In a recent article in Nature, Lawrence Berkeley National Laboratory scientist David Fridley argues that coal prices around the world will likely soar in coming years, due partly to explosive demand from China, and that energy policies relying on the conventional wisdom of plentiful cheap coal need to be reconsidered.

Published as a comment titled “The End of Cheap Coal” in the Nov. 18 issue of Nature, Fridley and co-author Richard Heinberg say that world coal reserves are far less abundant than has been assumed, referencing a series of recent studies that suggest that the peak of world coal production could be only years away.

“Better data on global coal supplies is long overdue and energy policies that assume a bottomless coal pit need rethinking urgently,” the authors write. “We believe it is unlikely that world energy supplies can continue to meet projected demand beyond 2020.”

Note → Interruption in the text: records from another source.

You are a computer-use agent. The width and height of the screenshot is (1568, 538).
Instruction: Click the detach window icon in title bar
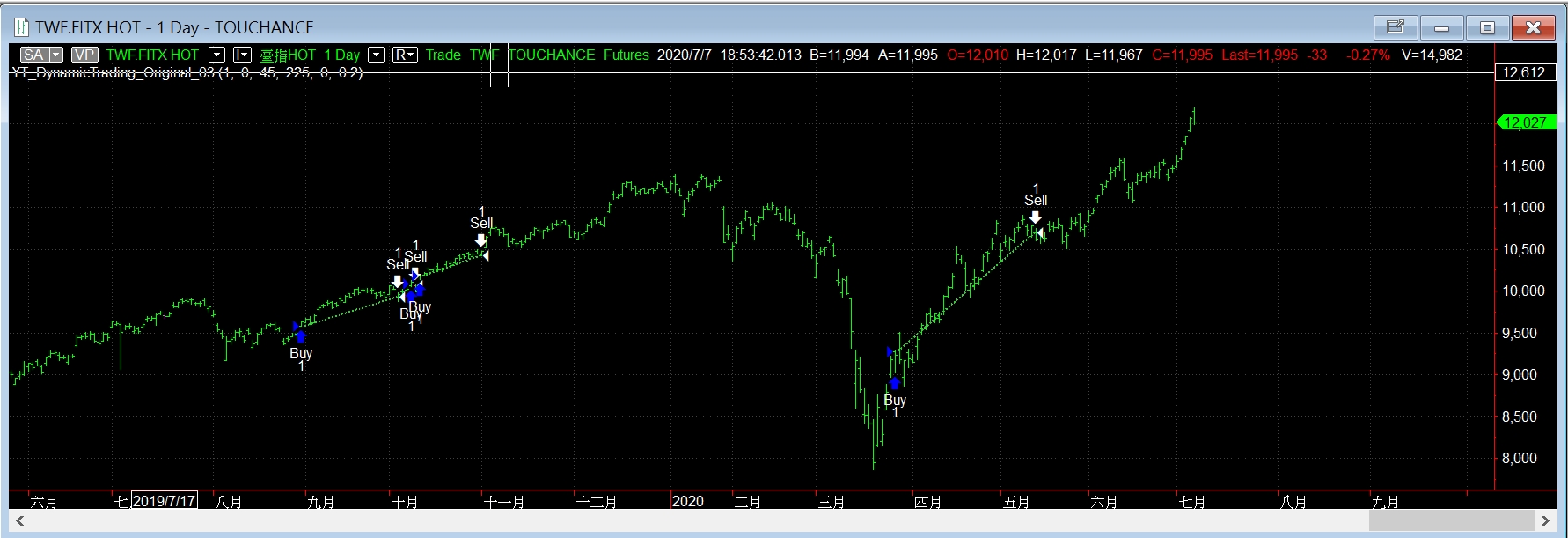pyautogui.click(x=1396, y=27)
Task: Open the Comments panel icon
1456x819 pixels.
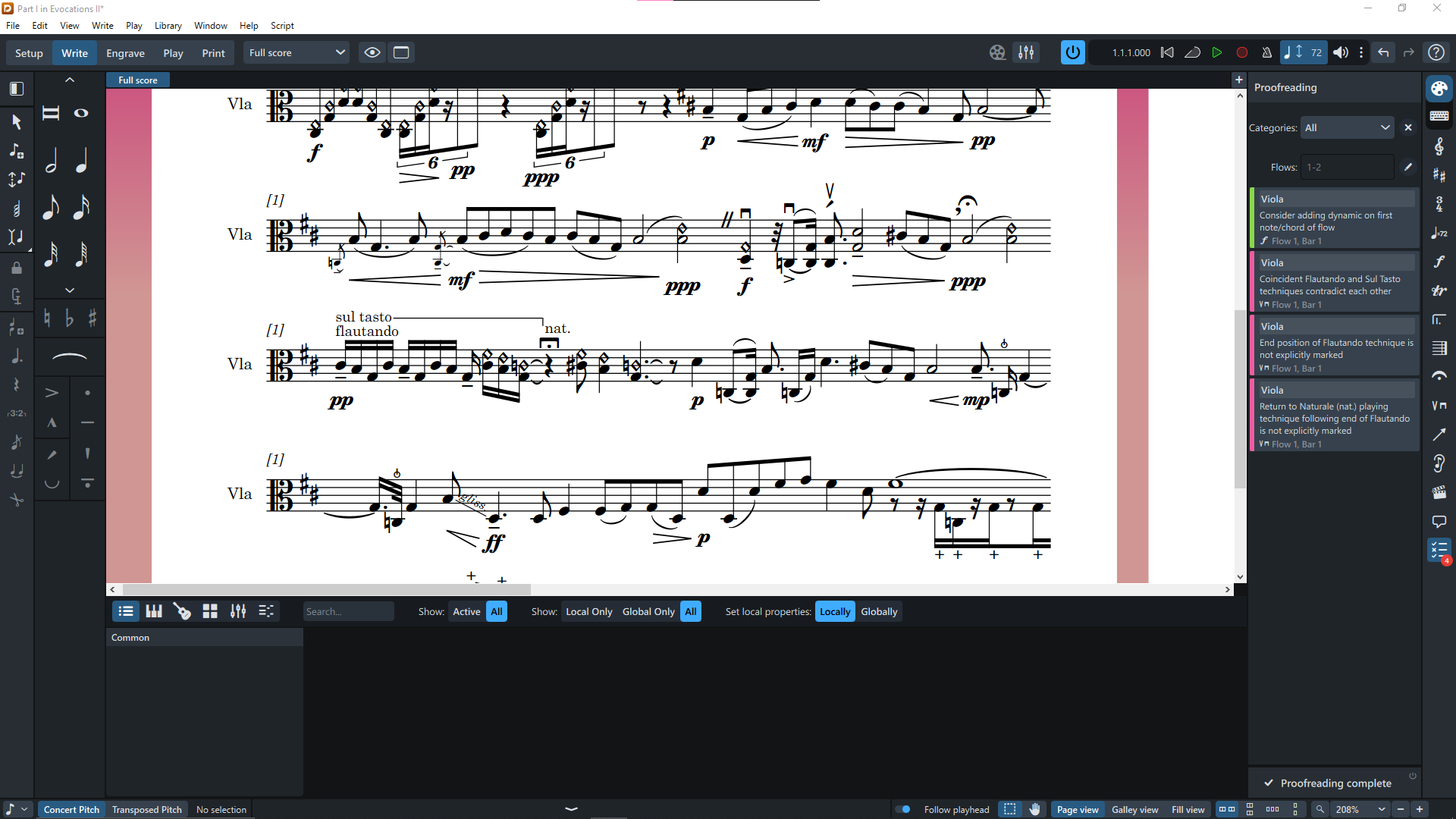Action: 1439,522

Fridley, deputy leader of Berkeley Lab’s China Energy Group, has been studying energy issues in China for more than 30 years. Heinberg is an expert on peak oil and author of nine books, including Blackout: Coal, Climate, and the Last Energy Crisis. Both are also fellows at the Post-Carbon Institute in Santa Rosa, California.

(Credit: Steve Tatum/Flickr)

(Credit: Steve Tatum/Flickr)

Coal is the fastest-growing energy source in the world, particularly in Asia. In just two years, China has veered from net exporter of coal to a net importer. Chinese officials routinely claim to have enough coal to last hundreds of years; official reserves figures estimate about 62 years of coal. However, any such lifetime figures are misleading because they assume flat consumption, the authors point out, “and can generate a false sense of security over the actual state of reserves,” the authors say.

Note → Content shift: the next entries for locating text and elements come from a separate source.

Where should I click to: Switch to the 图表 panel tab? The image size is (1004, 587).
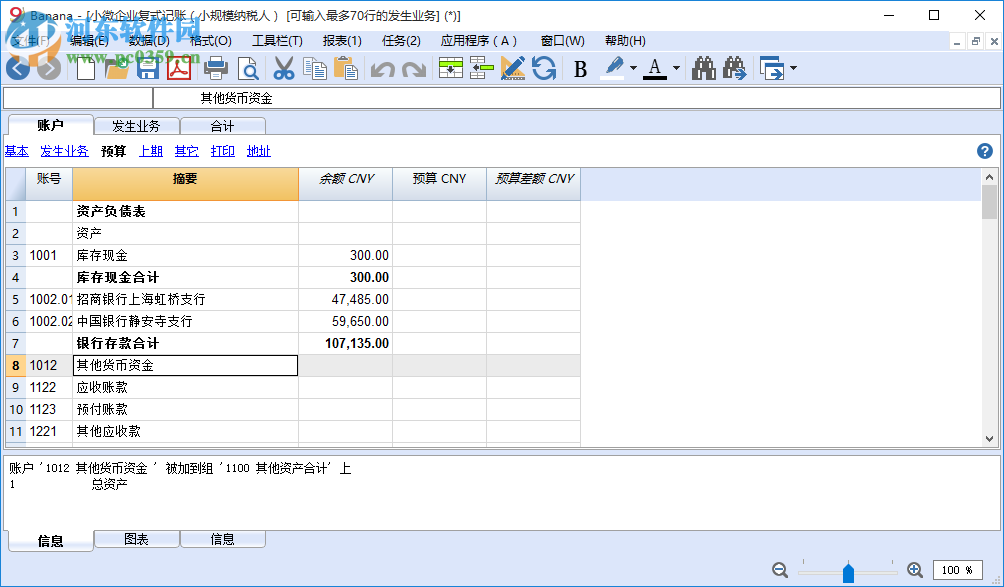pyautogui.click(x=136, y=539)
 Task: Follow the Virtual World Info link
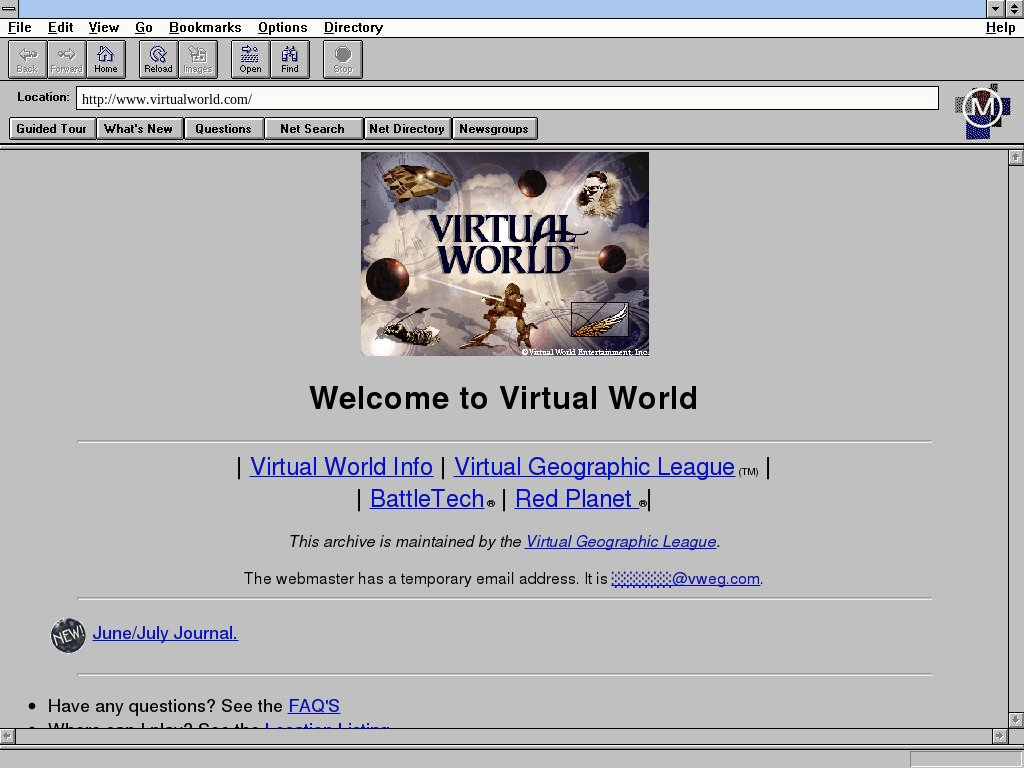(x=341, y=467)
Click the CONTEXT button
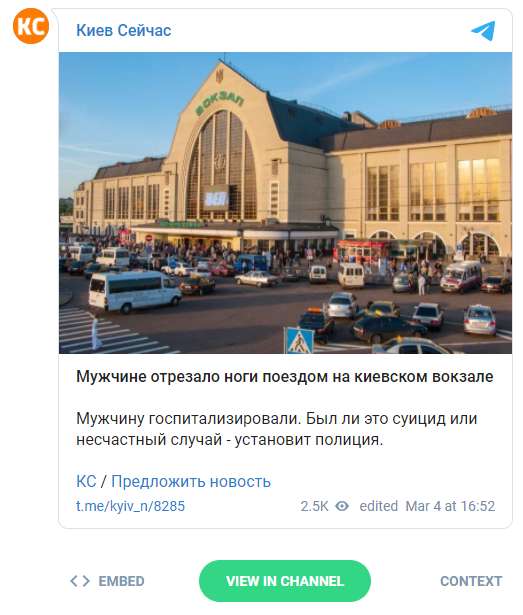This screenshot has height=615, width=523. pos(471,581)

If China’s economic growth and rising demand for coal were taken into account, then the lifetime reserves figure would fall to 19 to 33 years, depending on China’s rate of growth.

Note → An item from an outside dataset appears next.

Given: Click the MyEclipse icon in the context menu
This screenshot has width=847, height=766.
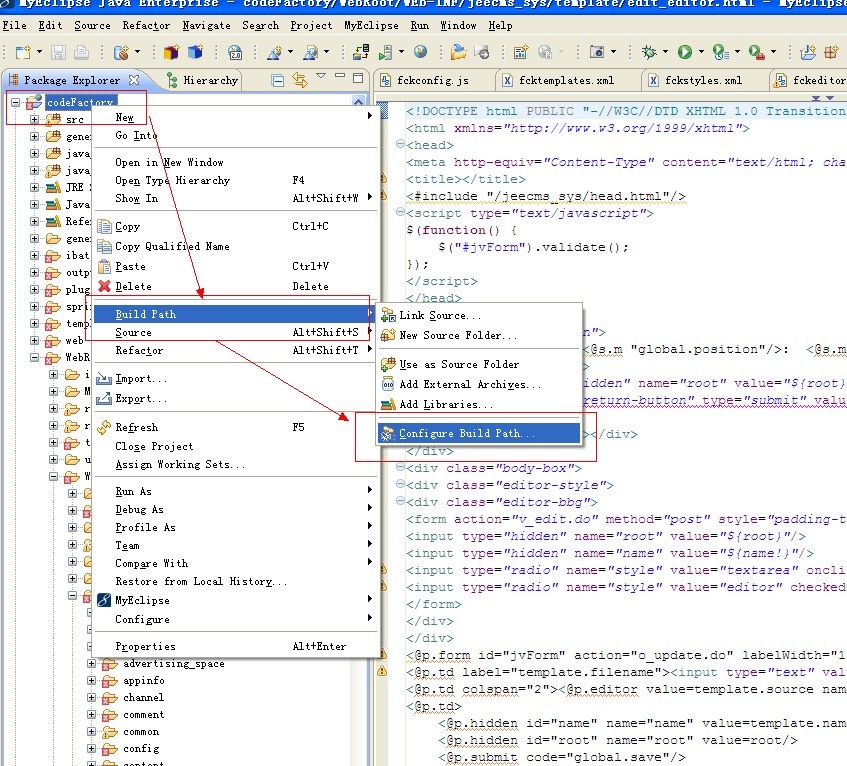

Just this month China froze the contract price of coal to power plants because the price had risen so high. “It’s indicative,” Fridley says. “I suspect next year we’ll start seeing spot shortages of electricity if electricity prices are not allowed to rise to accommodate rising coal prices.”

The last full U.S. survey was done in 1974, but in 2004, the U.S. Geological Survey began detailed reassessments of individual producing basins; for the Power River Basin’s Gillette coal field, source of one-third of U.S. coal production, they concluded that only 6 percent of the remaining coal could be extracted even at prices higher than today’s. Indeed, what many countries have found over the years is that their estimates shrink as geologists discover limitations to the reserves that would make them economically unfeasible to mine, despite advances in technology. “If you look back over the twentieth century and look at all the national assessments, they just keep getting smaller and smaller and smaller,” Fridley notes.

In the United States, although the volume of coal mined each year has continued to rise until the current recession cut demand, the energy content has declined while the cost of extracting it has gone up since the 1990s. Fridley says the United States peaked 15 years ago in terms of delivered energy.

Still many countries’ energy policies and planning scenarios are based on assumptions of economic growth powered by decades of cheap coal. The authors urge the United States and other countries to complete new national coal surveys to improve the quality of coal reserve data and reduce uncertainties.

Another area affected by lower-than-assumed coal reserves is a technology known as carbon capture and storage, or CCS, which aims to reduce greenhouse gas emissions by capturing the carbon dioxide emitted from power plants and other polluting sources and sequestering it underground. Some emissions projections are already assuming reductions based on deployment of CCS over the next couple of decades.

However, those projections and plans for CCS are also based on cheap, abundant coal. In fact, Fridley points out, because CCS can be costly and inefficient—even with improvements in the technology, it will be very expensive to scale up because of the need to build large amounts of infrastructure to transport the CO2—it may not be economically practical to deploy given that coal will no longer be cheap. “It really calls into question the viability of assuming huge amounts of CCS being a major climate mitigation option in the future,” Fridley says. “It would likely make more sense to go straight to renewable energy sources.”

Another recommendation the authors make is to invest in energy efficiency. However, Fridley points out that making power plants more efficient will only go so far. Although some U.S. coal-fired power plants are switching to natural gas or becoming more efficient to meet more stringent emissions standards, it is the voracious appetites of China and other countries in Asia—including India, Indonesia and Vietnam—that are driving the world market for coal, Fridley says. And because the growth is recent, many of the plants are new and far more efficient than power plants in the United States.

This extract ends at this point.